BACKGROUNDS: Pain can occur following acute noxious stimuli and tissue damage. The duration of such pain may outlast the stimulus and its amplitude may be exaggerated (hyperalgesia). This response comes from a sensitization of the peripheral nociceptor. Traditional thought has associated the antinociceptive effects of opiates with the activation of opioid receptors located in the central nervous system. Recently, however, opiate receptors in the peripheral nervous system have led to the hypothesis that analgesic action might, in part, result from a reduction in the response of peripheral nerve fibers thought to be concerned with signaling pain.
METHODS
Twenty units were recorded from the strands of the hypogastric nerve innervating the urinary bladder of the cat. Nerve activity and intravesical pressure were monitored before and after the onset of an acute inflammation induced by the intravesical instillation of 2% mustard oil.
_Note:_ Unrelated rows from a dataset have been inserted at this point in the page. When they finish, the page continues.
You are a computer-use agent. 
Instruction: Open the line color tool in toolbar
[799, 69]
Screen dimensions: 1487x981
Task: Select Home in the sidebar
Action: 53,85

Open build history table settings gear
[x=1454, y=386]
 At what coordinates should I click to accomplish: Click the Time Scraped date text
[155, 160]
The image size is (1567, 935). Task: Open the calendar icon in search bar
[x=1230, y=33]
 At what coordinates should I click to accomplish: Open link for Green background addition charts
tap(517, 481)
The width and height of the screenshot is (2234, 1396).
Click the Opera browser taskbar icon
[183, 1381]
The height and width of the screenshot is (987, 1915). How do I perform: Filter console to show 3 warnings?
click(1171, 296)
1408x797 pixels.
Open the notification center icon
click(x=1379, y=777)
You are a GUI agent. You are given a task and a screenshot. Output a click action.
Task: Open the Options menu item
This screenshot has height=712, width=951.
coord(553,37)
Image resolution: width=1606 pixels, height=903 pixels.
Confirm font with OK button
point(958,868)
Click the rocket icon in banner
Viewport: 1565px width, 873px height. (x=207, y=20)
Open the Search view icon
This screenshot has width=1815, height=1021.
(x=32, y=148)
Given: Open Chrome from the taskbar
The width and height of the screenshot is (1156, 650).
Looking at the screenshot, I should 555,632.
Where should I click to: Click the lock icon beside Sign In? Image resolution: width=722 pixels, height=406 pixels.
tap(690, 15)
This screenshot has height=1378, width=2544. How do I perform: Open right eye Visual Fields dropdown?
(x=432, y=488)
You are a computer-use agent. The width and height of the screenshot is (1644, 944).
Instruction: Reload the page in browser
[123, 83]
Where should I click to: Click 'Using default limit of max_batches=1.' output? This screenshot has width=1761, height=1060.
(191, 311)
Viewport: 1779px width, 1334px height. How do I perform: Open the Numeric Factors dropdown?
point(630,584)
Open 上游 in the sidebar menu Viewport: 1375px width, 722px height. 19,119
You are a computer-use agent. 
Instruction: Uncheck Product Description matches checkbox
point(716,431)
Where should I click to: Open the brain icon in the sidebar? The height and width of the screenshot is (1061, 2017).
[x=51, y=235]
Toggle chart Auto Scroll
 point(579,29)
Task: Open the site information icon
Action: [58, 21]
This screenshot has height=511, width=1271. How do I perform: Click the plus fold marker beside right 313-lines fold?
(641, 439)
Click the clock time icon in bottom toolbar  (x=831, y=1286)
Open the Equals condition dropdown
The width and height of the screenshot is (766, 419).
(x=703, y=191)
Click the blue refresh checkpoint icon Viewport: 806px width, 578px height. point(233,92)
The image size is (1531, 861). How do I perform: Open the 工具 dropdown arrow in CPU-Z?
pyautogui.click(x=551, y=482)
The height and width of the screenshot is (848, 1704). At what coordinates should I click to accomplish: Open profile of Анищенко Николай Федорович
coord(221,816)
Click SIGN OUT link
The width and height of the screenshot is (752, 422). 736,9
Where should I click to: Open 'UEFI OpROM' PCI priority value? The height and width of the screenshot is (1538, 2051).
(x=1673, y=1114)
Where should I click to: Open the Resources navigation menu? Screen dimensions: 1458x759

The responses of afferent units to chemical stimuli by intra-arterially injected bradykinin (10 microgram/0.2 ml., i.a.) and potassium chloride (0.3 M/0.2 ml, i.a.) were compared each time at control, after inflammation, and after administration of morphine (2.5 mg/kg) and naloxone (5 microgram/kg) respectively.
RESULTS
Polymodal receptors in the urinary bladder showed excitatory response to algesic substances such as bradykinin, potassium chloride and the urinary bladder contracted simultaneously, both the responses of the nerve impulse and bladder contraction to bradykinin and potassium chloride increased significantly after bladder inflammation induced by 2% mustard oil and the sensitization of the sensory receptors attenuated by morphine and naloxone reversed the effect of morphine.
CONCLUSIONS
These observations suggest that morphine might have a peripheral effect.